[[ RECORDED DATA open ]]
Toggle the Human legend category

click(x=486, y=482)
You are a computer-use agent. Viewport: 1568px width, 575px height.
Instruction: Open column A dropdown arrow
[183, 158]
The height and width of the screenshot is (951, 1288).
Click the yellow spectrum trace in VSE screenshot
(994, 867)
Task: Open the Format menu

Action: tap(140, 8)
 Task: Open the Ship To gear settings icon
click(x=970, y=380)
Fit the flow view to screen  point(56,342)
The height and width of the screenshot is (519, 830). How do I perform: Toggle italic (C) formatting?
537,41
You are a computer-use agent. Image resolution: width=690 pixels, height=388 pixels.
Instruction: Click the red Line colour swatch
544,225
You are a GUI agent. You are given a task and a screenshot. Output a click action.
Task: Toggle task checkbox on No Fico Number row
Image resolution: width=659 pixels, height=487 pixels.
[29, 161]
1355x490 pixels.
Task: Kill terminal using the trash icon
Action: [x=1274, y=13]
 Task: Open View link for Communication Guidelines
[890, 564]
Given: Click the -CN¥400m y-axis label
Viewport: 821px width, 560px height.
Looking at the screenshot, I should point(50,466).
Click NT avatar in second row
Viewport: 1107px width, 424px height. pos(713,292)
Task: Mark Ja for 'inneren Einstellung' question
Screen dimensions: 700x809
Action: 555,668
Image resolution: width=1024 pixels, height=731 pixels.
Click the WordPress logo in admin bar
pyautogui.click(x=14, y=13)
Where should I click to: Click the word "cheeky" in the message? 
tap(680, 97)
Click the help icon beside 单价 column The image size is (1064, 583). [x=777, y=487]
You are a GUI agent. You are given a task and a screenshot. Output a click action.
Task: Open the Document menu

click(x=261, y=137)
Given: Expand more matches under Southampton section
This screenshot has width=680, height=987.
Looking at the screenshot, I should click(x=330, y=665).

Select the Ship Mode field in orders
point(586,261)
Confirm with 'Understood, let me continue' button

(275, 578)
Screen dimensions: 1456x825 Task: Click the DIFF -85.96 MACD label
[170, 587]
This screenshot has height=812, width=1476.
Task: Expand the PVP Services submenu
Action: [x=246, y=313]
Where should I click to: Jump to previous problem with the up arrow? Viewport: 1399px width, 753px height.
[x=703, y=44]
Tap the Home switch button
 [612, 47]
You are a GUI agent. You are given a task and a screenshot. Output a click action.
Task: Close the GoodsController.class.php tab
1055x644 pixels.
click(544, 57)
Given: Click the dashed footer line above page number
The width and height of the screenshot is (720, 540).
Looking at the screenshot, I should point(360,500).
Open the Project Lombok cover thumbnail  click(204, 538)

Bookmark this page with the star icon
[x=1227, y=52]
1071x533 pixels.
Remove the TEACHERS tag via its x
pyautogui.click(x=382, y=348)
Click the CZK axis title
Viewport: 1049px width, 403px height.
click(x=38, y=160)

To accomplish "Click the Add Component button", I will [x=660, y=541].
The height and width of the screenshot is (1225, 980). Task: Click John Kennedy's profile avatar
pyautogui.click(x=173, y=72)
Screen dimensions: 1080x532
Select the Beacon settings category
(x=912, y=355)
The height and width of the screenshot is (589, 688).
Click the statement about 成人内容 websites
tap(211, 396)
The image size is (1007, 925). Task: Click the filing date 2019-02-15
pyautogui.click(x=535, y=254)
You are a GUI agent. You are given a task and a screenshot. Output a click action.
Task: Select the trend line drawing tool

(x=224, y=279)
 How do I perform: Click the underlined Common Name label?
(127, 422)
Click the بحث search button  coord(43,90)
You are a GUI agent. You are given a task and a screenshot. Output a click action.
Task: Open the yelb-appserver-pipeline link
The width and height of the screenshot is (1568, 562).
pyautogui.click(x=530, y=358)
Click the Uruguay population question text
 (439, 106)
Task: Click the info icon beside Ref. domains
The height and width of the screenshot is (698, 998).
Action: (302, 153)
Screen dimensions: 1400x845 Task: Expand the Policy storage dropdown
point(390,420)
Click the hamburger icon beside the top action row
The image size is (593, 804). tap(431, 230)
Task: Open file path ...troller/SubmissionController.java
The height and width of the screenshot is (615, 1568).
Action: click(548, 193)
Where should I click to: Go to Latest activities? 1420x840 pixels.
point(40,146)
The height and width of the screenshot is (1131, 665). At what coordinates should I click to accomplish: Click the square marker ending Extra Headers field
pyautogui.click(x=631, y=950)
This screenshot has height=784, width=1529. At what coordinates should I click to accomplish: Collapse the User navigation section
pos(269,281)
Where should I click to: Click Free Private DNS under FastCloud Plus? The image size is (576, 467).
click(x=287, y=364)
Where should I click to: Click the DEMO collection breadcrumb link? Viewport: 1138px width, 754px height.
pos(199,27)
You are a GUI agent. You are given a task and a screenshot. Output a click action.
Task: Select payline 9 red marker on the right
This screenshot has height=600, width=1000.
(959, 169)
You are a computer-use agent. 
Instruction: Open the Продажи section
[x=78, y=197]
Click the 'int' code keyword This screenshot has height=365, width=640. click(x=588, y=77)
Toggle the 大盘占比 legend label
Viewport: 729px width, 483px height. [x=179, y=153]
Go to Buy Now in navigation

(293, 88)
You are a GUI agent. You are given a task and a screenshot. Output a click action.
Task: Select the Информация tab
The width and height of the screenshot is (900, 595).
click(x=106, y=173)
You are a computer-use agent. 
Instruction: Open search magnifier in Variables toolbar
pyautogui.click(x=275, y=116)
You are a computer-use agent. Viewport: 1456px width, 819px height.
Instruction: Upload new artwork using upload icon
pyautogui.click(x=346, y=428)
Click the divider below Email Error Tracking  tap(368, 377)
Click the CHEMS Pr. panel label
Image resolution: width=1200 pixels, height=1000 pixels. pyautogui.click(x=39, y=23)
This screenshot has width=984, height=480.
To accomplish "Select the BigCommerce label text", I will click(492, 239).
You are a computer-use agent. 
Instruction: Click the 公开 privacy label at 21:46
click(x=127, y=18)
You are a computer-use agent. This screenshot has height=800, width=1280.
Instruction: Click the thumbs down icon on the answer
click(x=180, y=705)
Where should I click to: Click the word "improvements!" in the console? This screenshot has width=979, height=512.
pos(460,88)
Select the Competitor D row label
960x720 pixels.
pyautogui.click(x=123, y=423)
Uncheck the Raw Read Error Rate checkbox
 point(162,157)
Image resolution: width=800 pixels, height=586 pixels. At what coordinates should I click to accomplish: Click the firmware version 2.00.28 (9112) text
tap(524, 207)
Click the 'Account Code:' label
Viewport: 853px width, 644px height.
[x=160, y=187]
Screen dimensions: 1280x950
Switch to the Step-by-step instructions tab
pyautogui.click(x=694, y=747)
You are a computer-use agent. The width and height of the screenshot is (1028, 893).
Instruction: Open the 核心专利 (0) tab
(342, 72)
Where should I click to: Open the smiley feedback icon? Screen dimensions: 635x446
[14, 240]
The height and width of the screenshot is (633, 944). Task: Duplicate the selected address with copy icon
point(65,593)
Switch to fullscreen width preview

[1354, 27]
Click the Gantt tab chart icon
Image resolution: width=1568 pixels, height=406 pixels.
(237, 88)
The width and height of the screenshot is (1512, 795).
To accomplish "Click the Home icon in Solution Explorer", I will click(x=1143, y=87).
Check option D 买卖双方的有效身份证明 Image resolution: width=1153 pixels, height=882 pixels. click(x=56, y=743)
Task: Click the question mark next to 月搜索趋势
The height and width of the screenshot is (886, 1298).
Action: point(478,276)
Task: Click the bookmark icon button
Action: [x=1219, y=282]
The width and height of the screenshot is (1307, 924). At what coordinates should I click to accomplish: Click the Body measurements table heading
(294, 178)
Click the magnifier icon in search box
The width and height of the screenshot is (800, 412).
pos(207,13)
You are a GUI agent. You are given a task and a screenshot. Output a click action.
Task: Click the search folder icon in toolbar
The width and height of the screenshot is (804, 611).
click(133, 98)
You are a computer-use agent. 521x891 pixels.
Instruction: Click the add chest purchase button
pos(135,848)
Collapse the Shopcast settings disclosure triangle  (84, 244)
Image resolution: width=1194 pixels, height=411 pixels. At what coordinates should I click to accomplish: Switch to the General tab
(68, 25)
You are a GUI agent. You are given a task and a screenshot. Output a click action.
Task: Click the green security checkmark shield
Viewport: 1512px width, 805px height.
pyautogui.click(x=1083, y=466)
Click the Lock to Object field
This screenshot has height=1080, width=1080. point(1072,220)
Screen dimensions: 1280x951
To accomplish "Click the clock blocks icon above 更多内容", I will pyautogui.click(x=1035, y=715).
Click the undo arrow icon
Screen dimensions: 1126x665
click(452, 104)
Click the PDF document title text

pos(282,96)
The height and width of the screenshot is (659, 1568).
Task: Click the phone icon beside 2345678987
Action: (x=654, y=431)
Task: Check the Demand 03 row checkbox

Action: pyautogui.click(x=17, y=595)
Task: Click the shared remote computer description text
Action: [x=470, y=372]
[[ RECORDED DATA closed ]]
▶ DIRECTIONS: Quote exactly the first line of the data and every line after it through the one holding "Task: Toggle task".

▶ EXERCISE RESULT:
Toggle the Human legend category

click(x=486, y=482)
You are a computer-use agent. Viewport: 1568px width, 575px height.
Instruction: Open column A dropdown arrow
[183, 158]
The height and width of the screenshot is (951, 1288).
Click the yellow spectrum trace in VSE screenshot
(994, 867)
Task: Open the Format menu

Action: tap(140, 8)
 Task: Open the Ship To gear settings icon
click(x=970, y=380)
Fit the flow view to screen  point(56,342)
The height and width of the screenshot is (519, 830). How do I perform: Toggle italic (C) formatting?
537,41
You are a computer-use agent. Image resolution: width=690 pixels, height=388 pixels.
Instruction: Click the red Line colour swatch
544,225
You are a GUI agent. You are given a task and a screenshot. Output a click action.
Task: Toggle task checkbox on No Fico Number row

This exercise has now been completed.